● **Work order**
Looking at the listing below, work out the number of lines where the string "sidebar" shows up, and give that number only.

● **Input records**

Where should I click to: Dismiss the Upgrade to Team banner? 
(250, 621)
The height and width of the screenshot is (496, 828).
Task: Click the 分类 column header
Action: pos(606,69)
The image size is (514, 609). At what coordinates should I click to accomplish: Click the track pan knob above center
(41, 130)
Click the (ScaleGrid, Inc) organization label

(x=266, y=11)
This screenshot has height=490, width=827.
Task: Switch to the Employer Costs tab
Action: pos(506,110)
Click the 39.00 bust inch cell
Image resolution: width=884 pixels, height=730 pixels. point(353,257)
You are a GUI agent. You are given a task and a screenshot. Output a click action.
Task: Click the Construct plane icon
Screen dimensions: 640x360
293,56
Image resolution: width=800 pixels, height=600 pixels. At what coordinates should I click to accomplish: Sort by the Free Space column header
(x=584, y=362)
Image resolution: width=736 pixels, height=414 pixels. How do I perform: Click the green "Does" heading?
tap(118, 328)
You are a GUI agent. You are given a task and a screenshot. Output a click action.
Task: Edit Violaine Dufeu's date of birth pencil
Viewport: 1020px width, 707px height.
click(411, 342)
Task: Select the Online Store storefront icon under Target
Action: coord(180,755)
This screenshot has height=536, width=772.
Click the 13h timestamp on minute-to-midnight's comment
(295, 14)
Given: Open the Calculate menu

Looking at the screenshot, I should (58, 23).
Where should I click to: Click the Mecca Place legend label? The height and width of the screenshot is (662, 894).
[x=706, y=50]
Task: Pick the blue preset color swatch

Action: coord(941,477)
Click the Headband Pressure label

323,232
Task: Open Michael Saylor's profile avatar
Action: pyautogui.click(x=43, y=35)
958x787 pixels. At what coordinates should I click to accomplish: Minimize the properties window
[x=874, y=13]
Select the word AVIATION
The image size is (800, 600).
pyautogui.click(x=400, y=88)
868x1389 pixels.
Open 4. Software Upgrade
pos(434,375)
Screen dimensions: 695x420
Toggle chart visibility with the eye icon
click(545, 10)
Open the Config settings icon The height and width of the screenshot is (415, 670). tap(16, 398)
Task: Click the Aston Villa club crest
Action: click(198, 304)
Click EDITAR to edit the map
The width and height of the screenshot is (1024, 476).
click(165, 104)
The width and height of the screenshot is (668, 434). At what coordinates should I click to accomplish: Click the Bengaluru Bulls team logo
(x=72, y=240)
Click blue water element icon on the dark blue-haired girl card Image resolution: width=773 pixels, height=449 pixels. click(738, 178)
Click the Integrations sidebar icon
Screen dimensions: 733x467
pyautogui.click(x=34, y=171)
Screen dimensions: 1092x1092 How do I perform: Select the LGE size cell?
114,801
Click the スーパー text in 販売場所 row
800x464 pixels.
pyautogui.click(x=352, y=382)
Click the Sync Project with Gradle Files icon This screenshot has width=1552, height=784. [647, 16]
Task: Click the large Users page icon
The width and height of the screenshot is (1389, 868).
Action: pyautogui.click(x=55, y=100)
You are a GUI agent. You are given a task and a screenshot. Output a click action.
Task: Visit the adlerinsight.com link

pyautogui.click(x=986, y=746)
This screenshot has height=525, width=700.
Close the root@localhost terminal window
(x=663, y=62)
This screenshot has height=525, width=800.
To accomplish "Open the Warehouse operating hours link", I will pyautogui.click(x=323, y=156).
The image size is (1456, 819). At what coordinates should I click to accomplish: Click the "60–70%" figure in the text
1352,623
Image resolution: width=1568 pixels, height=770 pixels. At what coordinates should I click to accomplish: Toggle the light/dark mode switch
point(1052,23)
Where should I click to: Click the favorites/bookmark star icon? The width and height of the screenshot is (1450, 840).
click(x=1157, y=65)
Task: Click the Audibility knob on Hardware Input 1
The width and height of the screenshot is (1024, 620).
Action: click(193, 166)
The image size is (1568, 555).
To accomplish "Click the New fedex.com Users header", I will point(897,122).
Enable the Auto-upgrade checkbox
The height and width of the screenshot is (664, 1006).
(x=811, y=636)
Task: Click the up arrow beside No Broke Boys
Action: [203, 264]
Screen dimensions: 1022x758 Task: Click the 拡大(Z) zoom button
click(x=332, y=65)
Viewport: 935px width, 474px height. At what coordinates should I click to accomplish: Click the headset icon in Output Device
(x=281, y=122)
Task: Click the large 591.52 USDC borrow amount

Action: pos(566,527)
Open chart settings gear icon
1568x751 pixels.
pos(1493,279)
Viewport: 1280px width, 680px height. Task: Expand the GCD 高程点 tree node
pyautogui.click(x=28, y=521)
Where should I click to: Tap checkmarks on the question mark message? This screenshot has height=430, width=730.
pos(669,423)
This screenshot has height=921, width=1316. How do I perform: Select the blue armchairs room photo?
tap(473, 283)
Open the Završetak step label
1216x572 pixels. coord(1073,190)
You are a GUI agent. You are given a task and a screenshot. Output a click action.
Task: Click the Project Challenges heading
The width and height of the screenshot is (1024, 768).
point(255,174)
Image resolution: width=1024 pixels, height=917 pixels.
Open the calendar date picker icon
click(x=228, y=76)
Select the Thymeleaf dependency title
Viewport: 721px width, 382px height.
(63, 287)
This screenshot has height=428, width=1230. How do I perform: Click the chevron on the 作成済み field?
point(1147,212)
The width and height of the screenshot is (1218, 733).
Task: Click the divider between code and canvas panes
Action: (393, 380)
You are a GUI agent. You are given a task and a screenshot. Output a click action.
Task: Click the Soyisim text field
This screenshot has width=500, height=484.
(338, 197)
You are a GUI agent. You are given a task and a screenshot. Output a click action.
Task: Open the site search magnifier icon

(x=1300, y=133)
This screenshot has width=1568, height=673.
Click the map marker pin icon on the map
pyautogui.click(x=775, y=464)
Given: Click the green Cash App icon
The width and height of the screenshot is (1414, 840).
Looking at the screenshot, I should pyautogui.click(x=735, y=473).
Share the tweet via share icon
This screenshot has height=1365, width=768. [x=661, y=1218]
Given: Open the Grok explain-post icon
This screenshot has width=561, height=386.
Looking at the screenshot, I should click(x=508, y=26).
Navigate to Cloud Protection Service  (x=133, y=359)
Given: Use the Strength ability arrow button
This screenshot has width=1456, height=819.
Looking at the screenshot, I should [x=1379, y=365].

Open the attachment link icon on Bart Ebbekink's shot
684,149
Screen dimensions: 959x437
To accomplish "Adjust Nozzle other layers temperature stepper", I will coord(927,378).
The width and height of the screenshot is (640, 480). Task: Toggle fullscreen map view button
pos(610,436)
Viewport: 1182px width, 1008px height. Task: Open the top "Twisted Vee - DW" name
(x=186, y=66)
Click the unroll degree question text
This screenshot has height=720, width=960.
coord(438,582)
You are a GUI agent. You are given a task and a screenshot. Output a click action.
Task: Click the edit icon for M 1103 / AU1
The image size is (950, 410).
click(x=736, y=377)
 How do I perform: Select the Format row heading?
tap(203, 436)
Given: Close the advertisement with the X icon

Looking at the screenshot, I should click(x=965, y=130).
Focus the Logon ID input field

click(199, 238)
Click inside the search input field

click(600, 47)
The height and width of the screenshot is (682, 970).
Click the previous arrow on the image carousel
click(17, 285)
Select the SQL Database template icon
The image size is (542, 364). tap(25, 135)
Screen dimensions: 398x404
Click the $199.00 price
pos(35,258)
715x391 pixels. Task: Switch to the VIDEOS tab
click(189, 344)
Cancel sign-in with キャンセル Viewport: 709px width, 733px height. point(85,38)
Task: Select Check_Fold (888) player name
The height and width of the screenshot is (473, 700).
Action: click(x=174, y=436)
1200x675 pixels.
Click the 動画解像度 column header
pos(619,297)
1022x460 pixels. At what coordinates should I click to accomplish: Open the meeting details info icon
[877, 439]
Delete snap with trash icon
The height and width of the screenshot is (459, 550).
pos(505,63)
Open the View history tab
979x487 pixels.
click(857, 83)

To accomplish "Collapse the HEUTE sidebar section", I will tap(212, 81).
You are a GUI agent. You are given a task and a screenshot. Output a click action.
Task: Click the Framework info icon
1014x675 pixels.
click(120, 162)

● **Exercise output**
2